### [Aim]
Copy all of the data below line for line, without changing anything.

[Records for pointing to text and elements]
----

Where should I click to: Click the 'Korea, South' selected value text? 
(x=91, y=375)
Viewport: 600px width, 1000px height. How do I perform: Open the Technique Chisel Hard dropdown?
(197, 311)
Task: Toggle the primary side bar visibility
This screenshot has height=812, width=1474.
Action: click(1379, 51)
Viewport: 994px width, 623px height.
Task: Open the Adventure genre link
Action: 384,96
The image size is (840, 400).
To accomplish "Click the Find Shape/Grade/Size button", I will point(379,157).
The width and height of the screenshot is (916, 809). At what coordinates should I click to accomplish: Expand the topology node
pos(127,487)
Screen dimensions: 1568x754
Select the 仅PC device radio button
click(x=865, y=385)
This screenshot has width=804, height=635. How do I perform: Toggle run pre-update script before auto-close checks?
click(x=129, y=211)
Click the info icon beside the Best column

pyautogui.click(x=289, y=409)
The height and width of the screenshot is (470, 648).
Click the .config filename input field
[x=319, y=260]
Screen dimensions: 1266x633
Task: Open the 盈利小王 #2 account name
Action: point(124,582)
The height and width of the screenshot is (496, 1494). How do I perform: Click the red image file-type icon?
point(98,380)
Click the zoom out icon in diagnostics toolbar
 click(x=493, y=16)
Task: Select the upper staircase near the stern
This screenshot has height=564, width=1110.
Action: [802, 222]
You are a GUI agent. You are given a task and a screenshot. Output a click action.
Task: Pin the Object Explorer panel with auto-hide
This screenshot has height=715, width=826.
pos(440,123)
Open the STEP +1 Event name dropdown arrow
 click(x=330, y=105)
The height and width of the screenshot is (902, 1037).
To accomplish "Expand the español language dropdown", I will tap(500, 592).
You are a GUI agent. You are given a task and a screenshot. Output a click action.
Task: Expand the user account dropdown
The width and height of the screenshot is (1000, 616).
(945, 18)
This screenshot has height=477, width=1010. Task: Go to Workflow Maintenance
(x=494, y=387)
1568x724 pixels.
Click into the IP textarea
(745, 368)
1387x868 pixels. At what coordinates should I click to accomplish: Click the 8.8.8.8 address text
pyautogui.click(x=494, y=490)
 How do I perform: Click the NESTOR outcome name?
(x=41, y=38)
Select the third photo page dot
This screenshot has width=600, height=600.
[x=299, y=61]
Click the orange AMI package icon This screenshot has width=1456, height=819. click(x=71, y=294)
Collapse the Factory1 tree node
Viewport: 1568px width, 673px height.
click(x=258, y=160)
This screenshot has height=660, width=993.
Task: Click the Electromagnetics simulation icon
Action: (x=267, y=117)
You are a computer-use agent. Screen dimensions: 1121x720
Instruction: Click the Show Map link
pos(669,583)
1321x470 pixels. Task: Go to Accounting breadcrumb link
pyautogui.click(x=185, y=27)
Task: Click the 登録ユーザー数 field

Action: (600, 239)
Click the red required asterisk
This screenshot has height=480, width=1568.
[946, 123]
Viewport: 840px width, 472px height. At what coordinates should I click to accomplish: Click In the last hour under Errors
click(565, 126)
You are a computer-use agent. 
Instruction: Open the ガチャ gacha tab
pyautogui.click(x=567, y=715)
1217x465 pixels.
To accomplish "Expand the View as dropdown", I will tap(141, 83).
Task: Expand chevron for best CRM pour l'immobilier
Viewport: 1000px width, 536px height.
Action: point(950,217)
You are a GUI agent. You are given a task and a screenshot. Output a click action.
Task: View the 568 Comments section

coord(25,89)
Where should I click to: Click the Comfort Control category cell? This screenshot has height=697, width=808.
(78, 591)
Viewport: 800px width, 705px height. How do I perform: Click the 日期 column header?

----

### [Full solution]
Where should I click to: Click the 'Korea, South' selected value text? 
(x=91, y=375)
Viewport: 600px width, 1000px height. How do I perform: Open the Technique Chisel Hard dropdown?
(197, 311)
Task: Toggle the primary side bar visibility
This screenshot has height=812, width=1474.
Action: click(1379, 51)
Viewport: 994px width, 623px height.
Task: Open the Adventure genre link
Action: 384,96
The image size is (840, 400).
To accomplish "Click the Find Shape/Grade/Size button", I will point(379,157).
The width and height of the screenshot is (916, 809). At what coordinates should I click to accomplish: Expand the topology node
pos(127,487)
Screen dimensions: 1568x754
Select the 仅PC device radio button
click(x=865, y=385)
This screenshot has width=804, height=635. How do I perform: Toggle run pre-update script before auto-close checks?
click(x=129, y=211)
Click the info icon beside the Best column

pyautogui.click(x=289, y=409)
The height and width of the screenshot is (470, 648).
Click the .config filename input field
[x=319, y=260]
Screen dimensions: 1266x633
Task: Open the 盈利小王 #2 account name
Action: point(124,582)
The height and width of the screenshot is (496, 1494). How do I perform: Click the red image file-type icon?
point(98,380)
Click the zoom out icon in diagnostics toolbar
 click(x=493, y=16)
Task: Select the upper staircase near the stern
This screenshot has height=564, width=1110.
Action: [802, 222]
You are a GUI agent. You are given a task and a screenshot. Output a click action.
Task: Pin the Object Explorer panel with auto-hide
This screenshot has height=715, width=826.
pos(440,123)
Open the STEP +1 Event name dropdown arrow
 click(x=330, y=105)
The height and width of the screenshot is (902, 1037).
To accomplish "Expand the español language dropdown", I will tap(500, 592).
You are a GUI agent. You are given a task and a screenshot. Output a click action.
Task: Expand the user account dropdown
The width and height of the screenshot is (1000, 616).
(945, 18)
This screenshot has height=477, width=1010. Task: Go to Workflow Maintenance
(x=494, y=387)
1568x724 pixels.
Click into the IP textarea
(745, 368)
1387x868 pixels. At what coordinates should I click to accomplish: Click the 8.8.8.8 address text
pyautogui.click(x=494, y=490)
 How do I perform: Click the NESTOR outcome name?
(x=41, y=38)
Select the third photo page dot
This screenshot has width=600, height=600.
[x=299, y=61]
Click the orange AMI package icon This screenshot has width=1456, height=819. click(x=71, y=294)
Collapse the Factory1 tree node
Viewport: 1568px width, 673px height.
click(x=258, y=160)
This screenshot has height=660, width=993.
Task: Click the Electromagnetics simulation icon
Action: (x=267, y=117)
You are a computer-use agent. Screen dimensions: 1121x720
Instruction: Click the Show Map link
pos(669,583)
1321x470 pixels. Task: Go to Accounting breadcrumb link
pyautogui.click(x=185, y=27)
Task: Click the 登録ユーザー数 field

Action: (600, 239)
Click the red required asterisk
This screenshot has height=480, width=1568.
[946, 123]
Viewport: 840px width, 472px height. At what coordinates should I click to accomplish: Click In the last hour under Errors
click(565, 126)
You are a computer-use agent. 
Instruction: Open the ガチャ gacha tab
pyautogui.click(x=567, y=715)
1217x465 pixels.
To accomplish "Expand the View as dropdown", I will tap(141, 83).
Task: Expand chevron for best CRM pour l'immobilier
Viewport: 1000px width, 536px height.
Action: point(950,217)
You are a GUI agent. You are given a task and a screenshot. Output a click action.
Task: View the 568 Comments section

coord(25,89)
Where should I click to: Click the Comfort Control category cell? This screenshot has height=697, width=808.
(78, 591)
Viewport: 800px width, 705px height. How do I perform: Click the 日期 column header?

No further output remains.